I don’t think that Thilo Sarrazin is a football fan. It’s the way that he looks through those piggy little eyes that could never seem to take in the full scope of a game. The man who has single-handedly tried to open up more sore wounds than a raking Franco Baresi slide tackle in Germany may not, therefore, even care; but I wouldn’t bet against him rubbing his filthy little hands together (they always have small hands, don’t they?) with glee at the chance of trouble on Friday night in the Olympiastadion when Germany play Turkey in the Euro 2012 qualifiers. Fortunately, it won’t happen.
When Group A was originally drawn there was a debate within the German national association as to whether this game should be played in Berlin and be allowed to become a home fixture for Turkey. Though the wording is racially charged, it was actually meant that coming top of the group is rather important in regards to seedings when the teams actually get to Poland and Ukraine. When you have to go to a bear pit away once already (and may need the points), why invite another in the city with a huge Turkish population?
Naturally there are those who agree with the point, but come at it from a slightly more simplistic angle. The likes of whom invited shit-for-brained-wind-up-merchant-for-hire, Geert Wilders, to speak here last weekend to name but a few. They are certainly not going to relish the idea of the Olympiastadion becoming the Ali Sami Yen at home – the flaming cauldron that famously greeted Manchester United a few years ago for a champions league game with the “Welcome to Hell” banner.
I watched Hertha play at home to Galatasaray in the UEFA Cup a couple of years ago when the old place was taken over. Hertha were as outplayed and outsung as they were outnumbered. The kernels on the ground, flare smoke in the air and whistles in the ears making you question who was at home that night. But – admittedly, maybe the players didn’t see it like this – it wasn’t in any way intimidating. I have genuinely never seen as many families at a game of football in my life. It’s just that Mum could whistle a fucking house down.
I have to say that the “integration” question is immaterial to this game of football, and the inevitable rearing of its head is as disappointing as it is boring. Tim Parks can barely avoid discussing racism in his book A Season With Verona, but he includes a great quote from 19th century writer Giovanni Maria de’ Bardi: “Football is a public game of two groups of young men… who pleasingly compete to move a medium sized, inflated ball from one end of the piazza to the other, for the sake of honour.” Honour, yes. No point wanting to lose. But national pride is not at stake on Friday, merely the (important) question of who is going to top the group. When people start dictating to us who to support, then we are really in trouble.

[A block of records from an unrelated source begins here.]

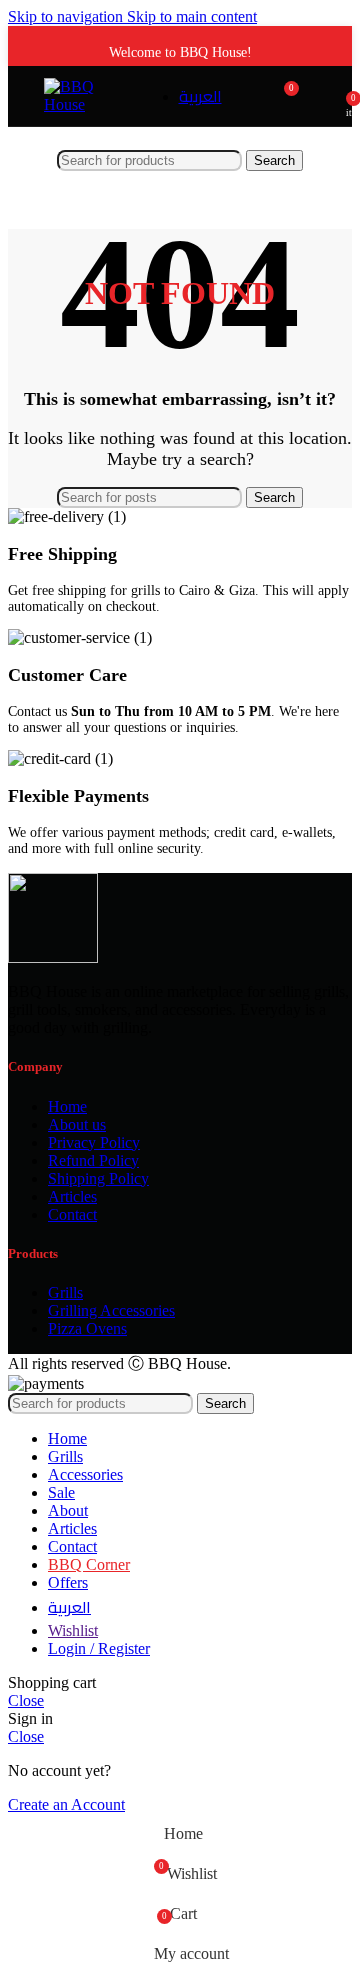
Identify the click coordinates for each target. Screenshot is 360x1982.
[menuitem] (200, 97)
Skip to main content (192, 16)
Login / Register (99, 1648)
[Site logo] (81, 104)
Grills (65, 1292)
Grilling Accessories (111, 1310)
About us (77, 1124)
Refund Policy (93, 1160)
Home (67, 1106)
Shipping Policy (98, 1178)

The idea that living in Germany means you have to support the team is as anachronistic, backwards (and frankly likely to do nothing more than push a generation of fans into the evil clutches of foreign teams) than the infamous Norman Tebbit test was. It only leads down the particularly shitty path that suggests that Hamit Altintop and Nuri Sahin are traitors (born in Germany, play for Turkey) and should be slung out alongside Cacau and Miroslav Klöse (Brazil and Poland, play for Germany). Mesut Özil has said publically that he was conflicted when having to choose between the country of his birth and the country of his parents’, but he took the pragmatic view. He was vindicated, had he not had a wonderful World Cup with Germany he may well not be playing for Real Madrid now. That’s the Madrid of Alfredo DiStefano and Ferenc Puskas who made similar decisions a very long time ago by the way.
For the record, in the bar I watched Germany destroy England in during the World Cup this summer, all the Turkish guys went mental. It was not even in question who they wanted to win that one, even if it was as a second team. And for that, I will be the only foreigner there on Friday night wanting a goalless draw. Let’s see what Sarrazin would make of that.